Retrieve every line of the data holding the word "coordinates".

Collected data –

--------------------------------

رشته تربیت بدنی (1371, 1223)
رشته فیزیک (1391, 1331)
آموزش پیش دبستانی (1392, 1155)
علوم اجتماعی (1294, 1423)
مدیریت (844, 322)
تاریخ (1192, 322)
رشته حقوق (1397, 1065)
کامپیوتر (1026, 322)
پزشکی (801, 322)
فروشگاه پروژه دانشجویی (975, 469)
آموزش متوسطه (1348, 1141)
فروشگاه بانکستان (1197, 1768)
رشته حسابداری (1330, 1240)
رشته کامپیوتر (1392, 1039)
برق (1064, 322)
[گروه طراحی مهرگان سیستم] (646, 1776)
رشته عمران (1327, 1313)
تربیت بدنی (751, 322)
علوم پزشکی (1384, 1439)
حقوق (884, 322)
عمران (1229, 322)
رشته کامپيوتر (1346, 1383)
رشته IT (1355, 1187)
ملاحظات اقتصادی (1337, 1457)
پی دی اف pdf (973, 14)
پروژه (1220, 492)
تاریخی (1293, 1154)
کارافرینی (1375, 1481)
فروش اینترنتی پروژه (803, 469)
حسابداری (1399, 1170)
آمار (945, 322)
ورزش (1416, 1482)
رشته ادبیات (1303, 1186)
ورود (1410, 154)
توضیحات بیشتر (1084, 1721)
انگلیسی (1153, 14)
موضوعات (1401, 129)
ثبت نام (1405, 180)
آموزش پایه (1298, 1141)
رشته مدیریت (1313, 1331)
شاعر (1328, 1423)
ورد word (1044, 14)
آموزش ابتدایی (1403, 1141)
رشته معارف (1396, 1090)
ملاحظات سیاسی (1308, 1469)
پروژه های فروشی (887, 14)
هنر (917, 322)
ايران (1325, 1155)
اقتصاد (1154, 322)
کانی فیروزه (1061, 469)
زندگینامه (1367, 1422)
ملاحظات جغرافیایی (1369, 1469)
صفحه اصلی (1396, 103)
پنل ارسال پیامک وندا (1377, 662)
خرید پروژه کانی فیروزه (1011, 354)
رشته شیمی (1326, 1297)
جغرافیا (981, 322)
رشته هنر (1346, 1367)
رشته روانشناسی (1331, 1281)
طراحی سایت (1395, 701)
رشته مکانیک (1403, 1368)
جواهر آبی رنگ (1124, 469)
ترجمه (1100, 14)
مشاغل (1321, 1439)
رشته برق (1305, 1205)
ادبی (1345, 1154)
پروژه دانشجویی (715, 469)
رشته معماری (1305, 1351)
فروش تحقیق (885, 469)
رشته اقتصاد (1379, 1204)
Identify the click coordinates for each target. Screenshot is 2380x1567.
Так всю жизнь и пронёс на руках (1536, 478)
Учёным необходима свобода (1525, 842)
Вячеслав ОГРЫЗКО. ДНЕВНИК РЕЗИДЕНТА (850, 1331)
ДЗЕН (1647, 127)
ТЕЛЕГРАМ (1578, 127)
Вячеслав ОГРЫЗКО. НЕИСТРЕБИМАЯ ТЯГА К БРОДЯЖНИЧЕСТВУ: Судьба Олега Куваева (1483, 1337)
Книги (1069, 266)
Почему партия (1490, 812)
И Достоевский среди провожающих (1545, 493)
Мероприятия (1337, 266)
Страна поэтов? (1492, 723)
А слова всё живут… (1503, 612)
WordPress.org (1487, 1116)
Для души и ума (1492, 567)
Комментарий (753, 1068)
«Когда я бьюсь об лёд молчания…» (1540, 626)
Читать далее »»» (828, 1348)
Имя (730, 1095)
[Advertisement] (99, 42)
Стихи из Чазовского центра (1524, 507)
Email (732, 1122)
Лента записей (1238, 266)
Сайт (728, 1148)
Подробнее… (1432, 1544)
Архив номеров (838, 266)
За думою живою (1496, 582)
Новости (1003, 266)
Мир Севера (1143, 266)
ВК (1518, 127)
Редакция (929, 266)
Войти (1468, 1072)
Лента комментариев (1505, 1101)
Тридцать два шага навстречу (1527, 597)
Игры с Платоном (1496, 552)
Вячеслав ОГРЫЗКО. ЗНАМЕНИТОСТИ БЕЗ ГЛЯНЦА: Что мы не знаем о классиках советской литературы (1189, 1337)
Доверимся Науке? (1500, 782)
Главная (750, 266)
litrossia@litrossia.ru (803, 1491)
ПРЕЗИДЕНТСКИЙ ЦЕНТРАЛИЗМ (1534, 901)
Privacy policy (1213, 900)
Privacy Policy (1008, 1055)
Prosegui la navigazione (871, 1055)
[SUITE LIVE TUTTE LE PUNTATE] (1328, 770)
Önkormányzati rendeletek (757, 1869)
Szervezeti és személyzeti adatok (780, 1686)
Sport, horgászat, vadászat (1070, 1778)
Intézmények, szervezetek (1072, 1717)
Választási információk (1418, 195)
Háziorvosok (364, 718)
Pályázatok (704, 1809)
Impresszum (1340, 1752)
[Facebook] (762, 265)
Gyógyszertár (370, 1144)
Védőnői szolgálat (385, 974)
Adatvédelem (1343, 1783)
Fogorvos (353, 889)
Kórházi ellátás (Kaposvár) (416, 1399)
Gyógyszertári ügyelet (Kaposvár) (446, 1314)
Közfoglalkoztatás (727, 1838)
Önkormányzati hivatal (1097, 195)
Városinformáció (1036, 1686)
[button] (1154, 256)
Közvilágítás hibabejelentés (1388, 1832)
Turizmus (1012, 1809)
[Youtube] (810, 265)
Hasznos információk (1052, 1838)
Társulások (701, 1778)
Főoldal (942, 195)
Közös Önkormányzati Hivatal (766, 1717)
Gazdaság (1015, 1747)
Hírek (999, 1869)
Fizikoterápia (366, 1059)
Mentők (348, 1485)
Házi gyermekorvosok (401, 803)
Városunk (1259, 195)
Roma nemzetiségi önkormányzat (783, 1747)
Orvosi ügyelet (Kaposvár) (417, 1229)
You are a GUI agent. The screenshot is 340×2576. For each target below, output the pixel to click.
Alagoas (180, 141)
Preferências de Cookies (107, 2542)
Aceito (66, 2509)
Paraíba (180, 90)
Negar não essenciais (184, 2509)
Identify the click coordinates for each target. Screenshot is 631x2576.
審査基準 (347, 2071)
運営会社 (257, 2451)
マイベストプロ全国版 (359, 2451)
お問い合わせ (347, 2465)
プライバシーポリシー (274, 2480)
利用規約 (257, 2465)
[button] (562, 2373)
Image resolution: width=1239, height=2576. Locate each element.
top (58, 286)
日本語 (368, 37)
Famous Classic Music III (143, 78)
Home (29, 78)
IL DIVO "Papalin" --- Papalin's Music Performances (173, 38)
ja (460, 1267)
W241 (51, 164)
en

--------------------------------

Solution –
Identify the click coordinates for each target. Screenshot is 2380x1567.
Identify the click coordinates for each target. Screenshot is 631x2576.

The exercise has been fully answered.